第237話・乗り心地いいおんぶの女性に走ってもらった

「いい感じってどういうことよー。おんぶで歩かされてる私は大変なのに・・」

「おんぶしてくれてる女性が大変なのは、申し訳ないです。でも今のこの颯爽とした歩き方にしてもらってから、乗り心地の気持ち良さというか爽快感がすごく良くなってるんですよ」

「上に乘ってる男は、気持ちいいとか呑気なこと言ってるけど、こっちは・・」

「速いテンポで歩いてくれてるほうが、一歩一歩の振動でボクの身体が跳ね上がるから、ボクの身体がズリオチしないんで、乗り心地が楽なんですよ」

 おんぶしてもらってるボクの立場からすると、高い位置にキープおんぶしてもらえてるほうが乗り心地がいい。こんな風に言うと、乘ってる側の身勝手な楽ちん追求のために女性に重労働を強いていると思われるかもだが、乘ってるボクがズリオチ態勢にならないほうが、おんぶしてる女の子も楽なんじゃないかな。

「キミの名前教えてよ、ニックネームでもいいから。ボクはクロ」

「なんでいきなり名前を?」

「こんな素敵なおんぶしてくれてる女の子の名前も知らないなんて失礼かなと」

「ユリコよ」

「よしっユリコっ・・走ってみて」

「なによいきなり呼び捨てで。
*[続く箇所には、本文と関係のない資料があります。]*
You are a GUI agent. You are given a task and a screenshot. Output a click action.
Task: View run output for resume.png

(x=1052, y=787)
。おんぶさせたうえに走れって、なんでそんなこと言えるの、信じられないっ」

「ユリコなら走れるよ、走って走って」

「なんでこんなことを私・・」

って言いながらも、ユリコは走り始めてくれた。カツッカツッという走る一歩一歩の振動が強く伝わってくるのが、高級馬を乗りこなしてるみたいで、たまらない。靴音が大きいのは、あっそっかー、ユリコは5センチとはいえ、ハイヒール女性だったんだ。ハイヒール女性のおんぶに乘って走らせてることに罪の意識も感じたが、女性にこんなこと頼んでもいいんだーやってくれるんだーという感慨深さ。

 おんぶで走ってもらう爽快感は、ボクのために運動してくれてる女性の身体の躍動を密着してる全身で感じられる上に、向かい風を顔に感じる涼しさもある。2月の寒い空気が頬に当たるのを心地良いと感じるのは、おんぶで走ってくれてる女の子の

身体が熱くなってるポカポカを感じれてるからだろうか。特にボクの股間はポッカポカに暖かい、ユリコの背中に密着して揺さぶられてんだもんーーそりゃねぇ。。
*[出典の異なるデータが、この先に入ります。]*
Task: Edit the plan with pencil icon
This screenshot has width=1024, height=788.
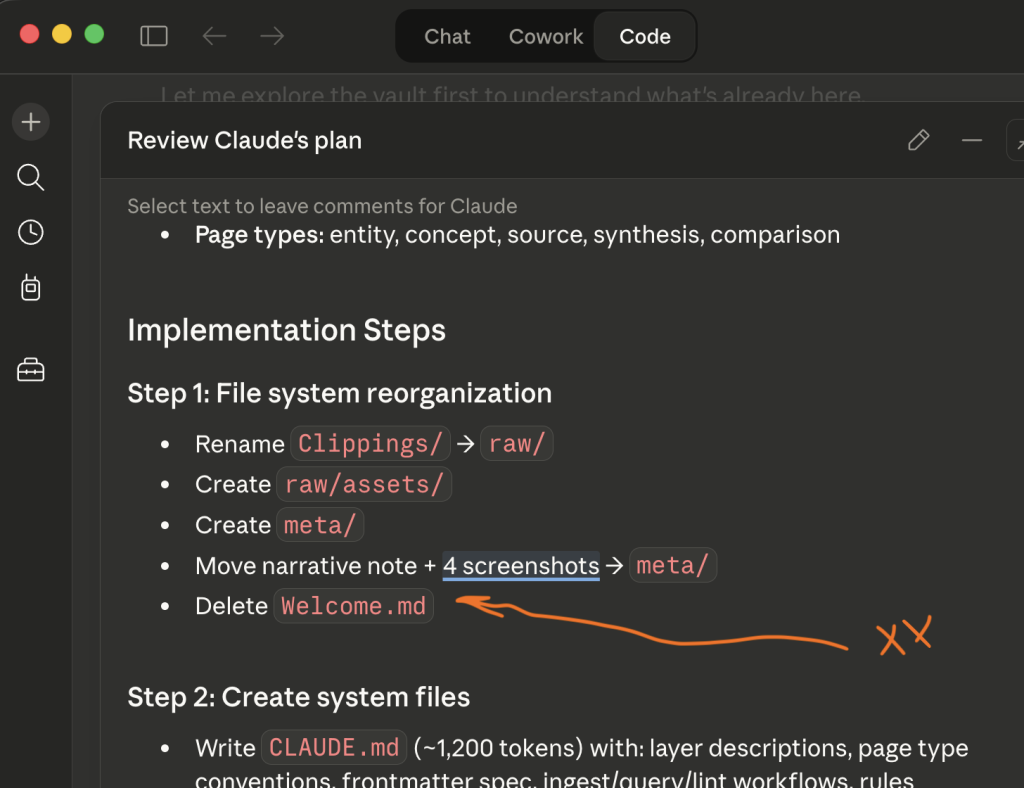Action: 918,141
 そんな乗り心地の極上感に加えて素晴らしいのが、165センチの女性のおんぶ上からの・・高い視点からの眺めだ。ふだんから見慣れた街の景色その中でも往来する人々をいつもより50センチほど高いところから眺められるって、こんなに気分爽快というか優越感というか。

 この優越感は高さからではなく、こんなにイイ女に乘って走らせてるんだぜ、っていうほうでの優越感なんだけどね。女性のロングヘアーが風にたなびいてボクの喉元にまとわりつく感触も、イイ女に今自分は乗ってるんだよなぁ感。ユリコがある程度以上のスピードで走ってくれてるからこその感触、髪が風でたなびくって、けっこうなスピード出してくれてるってことだろうか。ボクは試しに言ってみた。

「ユリコっ、もっと速く走れっ」

するとなんとユリコはさらに加速してくれた。ボクは揺れるユリコの背中にしがみつく感じで、両足に力を入れてユリコの腰のクビレを挟む。しかしここで走り尽きてしまったが、それは仕方ないよね。70キロの男をおんぶして全力疾走してくれたんだから。

「ありがとう。ユリコ、気持ちよかったよー」

立ち止ったユリコは顔から大汗が出ていて首筋もびしょ濡れになっていた。